* Work order
Reproduce only the lines of the material below that start at the line containing "The height and width of the screenshot is (668, 904)." and stop at the line containing "This screenshot has height=403, width=599.". Keep both end lines.

* Given information
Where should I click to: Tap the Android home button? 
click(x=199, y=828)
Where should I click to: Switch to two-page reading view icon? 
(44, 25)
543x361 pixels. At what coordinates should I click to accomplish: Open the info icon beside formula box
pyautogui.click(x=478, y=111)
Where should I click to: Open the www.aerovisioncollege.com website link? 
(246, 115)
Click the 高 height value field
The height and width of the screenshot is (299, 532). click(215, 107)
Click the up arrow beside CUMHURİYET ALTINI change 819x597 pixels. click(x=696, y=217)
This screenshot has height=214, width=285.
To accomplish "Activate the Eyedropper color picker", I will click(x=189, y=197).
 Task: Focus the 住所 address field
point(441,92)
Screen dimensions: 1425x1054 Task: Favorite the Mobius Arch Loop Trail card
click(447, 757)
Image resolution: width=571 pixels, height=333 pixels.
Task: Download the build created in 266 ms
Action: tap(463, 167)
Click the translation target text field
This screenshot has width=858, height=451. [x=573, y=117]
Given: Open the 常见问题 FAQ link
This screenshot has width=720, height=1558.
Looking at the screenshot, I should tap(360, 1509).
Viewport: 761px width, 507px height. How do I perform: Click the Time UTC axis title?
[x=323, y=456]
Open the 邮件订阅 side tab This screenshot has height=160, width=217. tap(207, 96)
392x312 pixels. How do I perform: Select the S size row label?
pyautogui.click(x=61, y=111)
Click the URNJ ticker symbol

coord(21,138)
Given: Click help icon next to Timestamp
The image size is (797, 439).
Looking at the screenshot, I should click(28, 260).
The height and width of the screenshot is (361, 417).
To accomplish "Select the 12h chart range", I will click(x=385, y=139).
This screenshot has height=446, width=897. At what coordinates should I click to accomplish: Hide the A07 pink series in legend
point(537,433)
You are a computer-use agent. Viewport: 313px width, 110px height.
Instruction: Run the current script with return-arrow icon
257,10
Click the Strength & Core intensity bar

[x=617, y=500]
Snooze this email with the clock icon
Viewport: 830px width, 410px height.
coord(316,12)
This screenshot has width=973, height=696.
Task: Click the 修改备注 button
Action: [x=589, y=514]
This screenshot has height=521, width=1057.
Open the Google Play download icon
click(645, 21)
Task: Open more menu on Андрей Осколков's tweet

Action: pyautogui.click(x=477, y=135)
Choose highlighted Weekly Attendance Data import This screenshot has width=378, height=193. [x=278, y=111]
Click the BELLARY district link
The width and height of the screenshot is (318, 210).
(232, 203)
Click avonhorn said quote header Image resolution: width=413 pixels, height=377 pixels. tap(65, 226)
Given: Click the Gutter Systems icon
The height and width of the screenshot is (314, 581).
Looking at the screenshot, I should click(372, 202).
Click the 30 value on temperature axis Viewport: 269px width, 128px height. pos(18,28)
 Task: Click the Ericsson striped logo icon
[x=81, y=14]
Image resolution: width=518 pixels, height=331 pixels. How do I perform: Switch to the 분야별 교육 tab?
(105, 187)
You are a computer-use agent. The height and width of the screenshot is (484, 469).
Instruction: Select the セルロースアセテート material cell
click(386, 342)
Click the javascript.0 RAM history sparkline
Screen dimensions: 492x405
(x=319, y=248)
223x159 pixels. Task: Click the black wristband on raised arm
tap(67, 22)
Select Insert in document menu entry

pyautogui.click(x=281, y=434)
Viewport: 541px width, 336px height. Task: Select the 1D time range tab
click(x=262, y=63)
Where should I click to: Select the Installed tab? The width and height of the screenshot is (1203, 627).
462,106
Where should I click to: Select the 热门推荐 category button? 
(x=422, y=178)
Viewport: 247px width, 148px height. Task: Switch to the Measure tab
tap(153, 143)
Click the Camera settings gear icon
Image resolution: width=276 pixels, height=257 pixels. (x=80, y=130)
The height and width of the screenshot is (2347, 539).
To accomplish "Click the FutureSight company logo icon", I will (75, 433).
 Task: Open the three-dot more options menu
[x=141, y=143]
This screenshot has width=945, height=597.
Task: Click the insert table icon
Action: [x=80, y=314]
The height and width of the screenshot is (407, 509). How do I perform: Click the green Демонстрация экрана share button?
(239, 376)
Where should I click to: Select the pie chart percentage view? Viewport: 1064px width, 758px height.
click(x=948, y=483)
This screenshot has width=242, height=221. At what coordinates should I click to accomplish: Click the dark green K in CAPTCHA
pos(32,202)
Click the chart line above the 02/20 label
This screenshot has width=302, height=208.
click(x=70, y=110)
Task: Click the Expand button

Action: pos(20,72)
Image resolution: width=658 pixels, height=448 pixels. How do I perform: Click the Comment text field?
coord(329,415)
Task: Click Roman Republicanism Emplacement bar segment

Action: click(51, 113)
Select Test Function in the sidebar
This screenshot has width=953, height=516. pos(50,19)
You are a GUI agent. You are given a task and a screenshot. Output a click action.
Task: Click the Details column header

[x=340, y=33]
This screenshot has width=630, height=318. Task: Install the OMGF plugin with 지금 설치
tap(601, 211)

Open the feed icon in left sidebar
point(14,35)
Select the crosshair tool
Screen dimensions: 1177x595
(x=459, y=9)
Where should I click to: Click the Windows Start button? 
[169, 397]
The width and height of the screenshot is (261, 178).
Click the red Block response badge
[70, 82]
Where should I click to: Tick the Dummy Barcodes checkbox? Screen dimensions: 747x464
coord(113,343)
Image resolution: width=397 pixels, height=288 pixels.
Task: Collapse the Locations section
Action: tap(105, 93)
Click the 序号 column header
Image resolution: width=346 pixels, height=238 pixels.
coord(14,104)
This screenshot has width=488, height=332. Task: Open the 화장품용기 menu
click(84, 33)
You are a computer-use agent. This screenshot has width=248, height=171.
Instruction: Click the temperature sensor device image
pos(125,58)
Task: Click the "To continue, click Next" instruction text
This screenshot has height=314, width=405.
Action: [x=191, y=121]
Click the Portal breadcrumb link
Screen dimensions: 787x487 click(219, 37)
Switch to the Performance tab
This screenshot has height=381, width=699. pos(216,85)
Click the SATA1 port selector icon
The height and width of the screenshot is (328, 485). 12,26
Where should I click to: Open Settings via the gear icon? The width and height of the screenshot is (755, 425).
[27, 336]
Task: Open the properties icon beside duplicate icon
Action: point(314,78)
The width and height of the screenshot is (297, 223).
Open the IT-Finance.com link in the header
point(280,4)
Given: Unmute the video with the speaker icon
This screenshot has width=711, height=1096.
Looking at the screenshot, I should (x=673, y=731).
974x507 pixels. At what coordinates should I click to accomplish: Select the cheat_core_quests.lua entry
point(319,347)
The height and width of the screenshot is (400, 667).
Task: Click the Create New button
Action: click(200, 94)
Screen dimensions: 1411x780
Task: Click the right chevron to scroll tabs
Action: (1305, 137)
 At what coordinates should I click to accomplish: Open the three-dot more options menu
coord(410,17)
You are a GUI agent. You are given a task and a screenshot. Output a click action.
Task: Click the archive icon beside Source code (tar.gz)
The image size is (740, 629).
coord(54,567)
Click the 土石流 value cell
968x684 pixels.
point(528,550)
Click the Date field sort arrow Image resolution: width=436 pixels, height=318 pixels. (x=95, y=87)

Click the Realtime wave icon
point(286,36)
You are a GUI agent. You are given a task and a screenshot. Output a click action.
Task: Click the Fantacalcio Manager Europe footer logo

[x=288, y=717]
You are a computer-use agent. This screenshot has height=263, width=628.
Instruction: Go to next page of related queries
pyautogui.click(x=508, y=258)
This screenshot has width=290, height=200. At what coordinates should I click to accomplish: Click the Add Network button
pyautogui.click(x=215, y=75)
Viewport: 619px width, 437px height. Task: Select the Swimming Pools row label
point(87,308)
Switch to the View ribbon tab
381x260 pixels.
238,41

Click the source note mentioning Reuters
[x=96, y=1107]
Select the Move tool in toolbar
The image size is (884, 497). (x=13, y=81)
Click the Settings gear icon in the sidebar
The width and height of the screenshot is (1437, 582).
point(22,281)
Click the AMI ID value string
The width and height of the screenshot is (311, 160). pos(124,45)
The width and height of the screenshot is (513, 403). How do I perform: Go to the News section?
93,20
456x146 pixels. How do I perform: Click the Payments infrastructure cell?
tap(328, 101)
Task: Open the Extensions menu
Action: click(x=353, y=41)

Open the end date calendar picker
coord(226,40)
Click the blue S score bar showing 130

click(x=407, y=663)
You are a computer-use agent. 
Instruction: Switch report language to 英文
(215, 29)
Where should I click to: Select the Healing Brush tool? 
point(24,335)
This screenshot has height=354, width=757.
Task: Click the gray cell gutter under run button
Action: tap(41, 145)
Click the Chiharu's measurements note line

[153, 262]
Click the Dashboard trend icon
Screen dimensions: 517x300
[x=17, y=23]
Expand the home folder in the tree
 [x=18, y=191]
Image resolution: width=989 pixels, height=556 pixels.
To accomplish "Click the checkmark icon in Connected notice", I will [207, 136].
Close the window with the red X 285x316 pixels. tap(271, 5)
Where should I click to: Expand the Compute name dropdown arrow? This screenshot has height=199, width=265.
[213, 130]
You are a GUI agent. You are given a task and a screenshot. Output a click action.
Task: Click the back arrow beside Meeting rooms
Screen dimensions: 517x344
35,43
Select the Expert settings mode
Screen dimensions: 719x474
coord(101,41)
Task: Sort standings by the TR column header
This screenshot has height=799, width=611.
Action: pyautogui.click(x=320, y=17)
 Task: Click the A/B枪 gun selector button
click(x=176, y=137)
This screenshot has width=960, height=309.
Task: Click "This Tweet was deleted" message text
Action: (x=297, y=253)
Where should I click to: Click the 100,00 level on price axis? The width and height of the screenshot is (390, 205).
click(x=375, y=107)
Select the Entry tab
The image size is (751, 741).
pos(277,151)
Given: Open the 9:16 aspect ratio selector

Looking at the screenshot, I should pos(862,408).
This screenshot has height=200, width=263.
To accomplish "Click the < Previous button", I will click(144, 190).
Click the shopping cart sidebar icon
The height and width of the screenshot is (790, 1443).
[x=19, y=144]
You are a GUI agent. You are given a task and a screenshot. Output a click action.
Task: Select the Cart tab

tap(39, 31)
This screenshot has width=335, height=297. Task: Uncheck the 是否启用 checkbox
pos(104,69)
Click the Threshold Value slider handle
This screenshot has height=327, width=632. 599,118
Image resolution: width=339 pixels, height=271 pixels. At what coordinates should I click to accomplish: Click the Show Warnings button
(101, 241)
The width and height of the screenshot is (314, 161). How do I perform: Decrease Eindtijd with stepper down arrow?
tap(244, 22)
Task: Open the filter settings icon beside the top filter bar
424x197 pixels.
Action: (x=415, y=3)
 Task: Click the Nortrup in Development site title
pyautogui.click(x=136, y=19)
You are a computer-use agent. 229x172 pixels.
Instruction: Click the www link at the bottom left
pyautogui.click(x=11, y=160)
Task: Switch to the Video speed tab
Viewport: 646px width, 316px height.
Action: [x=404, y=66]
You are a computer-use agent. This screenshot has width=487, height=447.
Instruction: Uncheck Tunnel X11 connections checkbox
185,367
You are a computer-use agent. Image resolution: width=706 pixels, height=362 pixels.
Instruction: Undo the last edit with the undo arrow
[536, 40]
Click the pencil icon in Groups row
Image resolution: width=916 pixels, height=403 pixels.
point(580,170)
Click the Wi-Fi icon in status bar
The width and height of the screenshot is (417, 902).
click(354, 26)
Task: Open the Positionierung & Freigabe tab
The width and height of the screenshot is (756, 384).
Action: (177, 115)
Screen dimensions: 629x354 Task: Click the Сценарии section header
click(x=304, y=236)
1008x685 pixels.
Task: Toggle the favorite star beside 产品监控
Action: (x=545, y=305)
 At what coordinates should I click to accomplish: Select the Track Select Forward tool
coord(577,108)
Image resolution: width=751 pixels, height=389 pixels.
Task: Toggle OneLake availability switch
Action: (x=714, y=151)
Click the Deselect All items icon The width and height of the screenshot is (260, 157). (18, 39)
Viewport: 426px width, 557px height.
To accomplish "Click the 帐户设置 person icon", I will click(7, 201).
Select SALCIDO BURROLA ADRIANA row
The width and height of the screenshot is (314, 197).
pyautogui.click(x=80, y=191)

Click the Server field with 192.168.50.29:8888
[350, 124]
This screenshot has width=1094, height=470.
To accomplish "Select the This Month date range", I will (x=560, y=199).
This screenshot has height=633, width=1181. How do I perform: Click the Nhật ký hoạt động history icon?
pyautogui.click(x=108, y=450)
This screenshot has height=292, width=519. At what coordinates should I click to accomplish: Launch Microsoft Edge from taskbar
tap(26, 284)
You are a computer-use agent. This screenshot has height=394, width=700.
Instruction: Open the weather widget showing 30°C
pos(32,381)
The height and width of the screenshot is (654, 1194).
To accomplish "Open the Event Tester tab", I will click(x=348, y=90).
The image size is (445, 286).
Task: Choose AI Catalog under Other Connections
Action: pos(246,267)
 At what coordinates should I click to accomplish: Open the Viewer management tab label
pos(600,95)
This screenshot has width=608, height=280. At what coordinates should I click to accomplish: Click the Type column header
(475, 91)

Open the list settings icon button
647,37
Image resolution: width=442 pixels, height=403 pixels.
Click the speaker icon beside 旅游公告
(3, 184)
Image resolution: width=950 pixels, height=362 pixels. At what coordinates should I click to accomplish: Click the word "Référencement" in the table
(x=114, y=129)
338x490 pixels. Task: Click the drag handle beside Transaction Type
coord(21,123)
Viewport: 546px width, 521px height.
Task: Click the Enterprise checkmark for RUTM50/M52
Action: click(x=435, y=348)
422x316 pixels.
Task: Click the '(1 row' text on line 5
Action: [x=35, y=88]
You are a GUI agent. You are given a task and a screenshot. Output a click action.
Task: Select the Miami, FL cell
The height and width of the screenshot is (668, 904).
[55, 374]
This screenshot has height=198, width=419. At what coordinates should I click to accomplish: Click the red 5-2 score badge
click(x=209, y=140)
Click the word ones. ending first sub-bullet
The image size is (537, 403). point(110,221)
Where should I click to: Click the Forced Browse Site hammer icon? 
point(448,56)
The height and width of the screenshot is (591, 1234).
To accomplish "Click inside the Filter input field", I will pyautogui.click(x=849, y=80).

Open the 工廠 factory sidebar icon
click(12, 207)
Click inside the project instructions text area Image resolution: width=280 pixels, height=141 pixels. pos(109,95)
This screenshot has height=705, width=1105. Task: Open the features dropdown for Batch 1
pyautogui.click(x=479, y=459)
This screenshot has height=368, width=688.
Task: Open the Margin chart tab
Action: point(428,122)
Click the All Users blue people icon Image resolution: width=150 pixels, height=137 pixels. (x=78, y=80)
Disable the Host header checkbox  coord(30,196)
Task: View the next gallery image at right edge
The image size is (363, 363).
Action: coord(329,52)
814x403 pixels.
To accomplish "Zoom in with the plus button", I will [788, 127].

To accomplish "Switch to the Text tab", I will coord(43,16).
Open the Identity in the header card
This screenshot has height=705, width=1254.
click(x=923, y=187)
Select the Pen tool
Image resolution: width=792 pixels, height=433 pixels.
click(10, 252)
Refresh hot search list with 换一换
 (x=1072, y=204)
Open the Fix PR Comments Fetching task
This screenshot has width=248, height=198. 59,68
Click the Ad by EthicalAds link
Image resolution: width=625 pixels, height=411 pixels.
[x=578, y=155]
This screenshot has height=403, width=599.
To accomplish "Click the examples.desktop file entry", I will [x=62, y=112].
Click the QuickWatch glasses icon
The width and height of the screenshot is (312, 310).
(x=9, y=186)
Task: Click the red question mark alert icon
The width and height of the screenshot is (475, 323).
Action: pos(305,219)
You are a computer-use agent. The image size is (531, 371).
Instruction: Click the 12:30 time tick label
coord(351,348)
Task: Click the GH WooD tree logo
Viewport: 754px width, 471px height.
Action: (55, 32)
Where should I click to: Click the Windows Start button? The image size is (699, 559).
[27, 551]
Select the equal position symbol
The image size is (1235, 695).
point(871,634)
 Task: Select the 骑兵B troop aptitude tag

* Task result
The height and width of the screenshot is (668, 904).
[55, 374]
This screenshot has height=198, width=419. At what coordinates should I click to accomplish: Click the red 5-2 score badge
click(x=209, y=140)
Click the word ones. ending first sub-bullet
The image size is (537, 403). point(110,221)
Where should I click to: Click the Forced Browse Site hammer icon? 
point(448,56)
The height and width of the screenshot is (591, 1234).
To accomplish "Click inside the Filter input field", I will pyautogui.click(x=849, y=80).

Open the 工廠 factory sidebar icon
click(12, 207)
Click inside the project instructions text area Image resolution: width=280 pixels, height=141 pixels. pos(109,95)
This screenshot has height=705, width=1105. Task: Open the features dropdown for Batch 1
pyautogui.click(x=479, y=459)
This screenshot has height=368, width=688.
Task: Open the Margin chart tab
Action: point(428,122)
Click the All Users blue people icon Image resolution: width=150 pixels, height=137 pixels. (x=78, y=80)
Disable the Host header checkbox  coord(30,196)
Task: View the next gallery image at right edge
The image size is (363, 363).
Action: coord(329,52)
814x403 pixels.
To accomplish "Zoom in with the plus button", I will [788, 127].

To accomplish "Switch to the Text tab", I will coord(43,16).
Open the Identity in the header card
This screenshot has height=705, width=1254.
click(x=923, y=187)
Select the Pen tool
Image resolution: width=792 pixels, height=433 pixels.
click(10, 252)
Refresh hot search list with 换一换
 (x=1072, y=204)
Open the Fix PR Comments Fetching task
This screenshot has width=248, height=198. 59,68
Click the Ad by EthicalAds link
Image resolution: width=625 pixels, height=411 pixels.
[x=578, y=155]
This screenshot has height=403, width=599.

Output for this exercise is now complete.